By the way, is Enrique Hernandez on the airport watch lists yet? Someone should give Steve McMichael a picture of Hernandez and have him waiting at O’Hare the next time the Dodgers come to town. Mongo strong.

Before the 2018 Cubs can officially shuffle out to their positions on their home turf, they have to get through four gimmies (not to be confused with Gimmy, the backup-backup catcher) in Miami, a two game set in Cincinnati, and four games in Milwaukee that will invariably come with a “pivotal series” comment or two. Don’t believe that nonsense.

I think it was Tommy Lasorda or Earl Weaver who said something like “every team wins 54 games and every team loses 54 games and it’s what you do during the 54 other games that matters the most.” Am I the only one who thinks that makes absolutely no sense? Maybe it was Yogi Berra who said it first. Or Dusty Baker. The only game that matters to Baker is his last game as a manager, where a string of awful decisions in Game 5 of the NLDS left the Nationals starting their winter break much sooner than they should have.

Still, the past is for cowards and losers, thank you very much Mike Ditka, and every team starts with a clean slate on Thursday. Of course, I believe 12-15 teams have already been eliminated from postseason play just on roster decisions and front office strategy alone, so the present can also be for cowards and losers. O, Death, where is thy sting?

Cubs News & Notes

Do the 2018 Cubs have the best starting rotation in Chicago baseball history? Even without a single game being played, they are part of the conversation. Barring injury, this could be an historic rotation.

The Cubs are on track to open the season this week with baseball’s third highest payroll at about $183 million. The Giants enter the season with the highest financial commitment at roughly $219 million.

The Cubs/Red Sox game at Jet Blue Stadium in Florida last night generated all kinds of vibes and feels, and not just because of the matchup.

Joe Maddon wants the Cubs to recognize the artistry in their play, so classic pieces with a baseball twist now surround the team’s work space.
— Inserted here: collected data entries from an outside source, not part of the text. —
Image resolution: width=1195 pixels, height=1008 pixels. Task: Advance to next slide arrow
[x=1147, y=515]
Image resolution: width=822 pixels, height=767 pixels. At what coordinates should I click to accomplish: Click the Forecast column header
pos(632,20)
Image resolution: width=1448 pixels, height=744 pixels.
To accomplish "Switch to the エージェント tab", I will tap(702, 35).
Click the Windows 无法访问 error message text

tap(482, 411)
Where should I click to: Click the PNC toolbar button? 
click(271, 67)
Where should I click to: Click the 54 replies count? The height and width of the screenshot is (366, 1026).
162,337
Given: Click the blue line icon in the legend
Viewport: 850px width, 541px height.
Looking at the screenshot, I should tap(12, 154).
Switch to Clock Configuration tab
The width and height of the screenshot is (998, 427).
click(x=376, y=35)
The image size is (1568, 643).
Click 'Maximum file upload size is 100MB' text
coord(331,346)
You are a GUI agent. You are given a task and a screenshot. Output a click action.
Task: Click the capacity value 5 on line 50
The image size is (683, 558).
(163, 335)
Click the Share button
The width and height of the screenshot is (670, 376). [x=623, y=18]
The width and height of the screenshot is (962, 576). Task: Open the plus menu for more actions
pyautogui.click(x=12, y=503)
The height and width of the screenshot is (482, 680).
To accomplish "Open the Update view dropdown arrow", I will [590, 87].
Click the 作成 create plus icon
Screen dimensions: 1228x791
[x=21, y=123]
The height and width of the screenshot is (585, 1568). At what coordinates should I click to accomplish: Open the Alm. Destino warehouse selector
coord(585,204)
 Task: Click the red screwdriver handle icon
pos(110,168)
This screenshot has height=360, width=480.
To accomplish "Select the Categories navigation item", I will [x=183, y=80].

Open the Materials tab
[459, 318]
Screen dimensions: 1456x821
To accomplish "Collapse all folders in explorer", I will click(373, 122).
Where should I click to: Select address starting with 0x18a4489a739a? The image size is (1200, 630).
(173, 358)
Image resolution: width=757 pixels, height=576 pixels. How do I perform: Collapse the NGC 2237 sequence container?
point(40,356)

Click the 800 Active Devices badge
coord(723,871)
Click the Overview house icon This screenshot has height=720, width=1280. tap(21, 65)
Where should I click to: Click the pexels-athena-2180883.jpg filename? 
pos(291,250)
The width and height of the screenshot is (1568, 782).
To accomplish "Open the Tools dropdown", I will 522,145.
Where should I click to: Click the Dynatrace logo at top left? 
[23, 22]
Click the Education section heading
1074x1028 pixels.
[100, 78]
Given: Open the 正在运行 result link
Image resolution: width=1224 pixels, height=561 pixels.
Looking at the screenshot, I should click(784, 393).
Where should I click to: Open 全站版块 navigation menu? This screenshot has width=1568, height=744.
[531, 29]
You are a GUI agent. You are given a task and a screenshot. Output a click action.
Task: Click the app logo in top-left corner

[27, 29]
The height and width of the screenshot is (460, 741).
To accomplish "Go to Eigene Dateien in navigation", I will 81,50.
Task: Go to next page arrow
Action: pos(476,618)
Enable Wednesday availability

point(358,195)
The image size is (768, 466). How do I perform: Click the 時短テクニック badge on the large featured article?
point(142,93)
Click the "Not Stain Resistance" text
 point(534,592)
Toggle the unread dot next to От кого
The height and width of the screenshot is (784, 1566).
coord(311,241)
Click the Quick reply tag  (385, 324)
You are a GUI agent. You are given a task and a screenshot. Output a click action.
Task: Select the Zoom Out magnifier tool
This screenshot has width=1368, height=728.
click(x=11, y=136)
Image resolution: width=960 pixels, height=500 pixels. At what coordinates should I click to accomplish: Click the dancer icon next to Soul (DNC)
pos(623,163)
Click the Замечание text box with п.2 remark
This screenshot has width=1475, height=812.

For example, Salvador Dalí wears a catcher’s mask, while David — in a jockstrap — stands on the mound as if pitching from the stretch. The artwork is covered in Maddonisms — “Chicks dig the leather,” meaning defense; “Dominate 1-1,” meaning the all-important 1-1 pitch — that the manager hopes will seep into players’ consciousness.

Maddon draws influence from an unlikely source: General Colin Powell, the former U.S. Secretary of State and chairman of the Joint Chiefs of Staff. Powell used the term (as had others before him) “force multipliers,” meaning people who increase the effectiveness of the group. Maddon sees that in his coaches.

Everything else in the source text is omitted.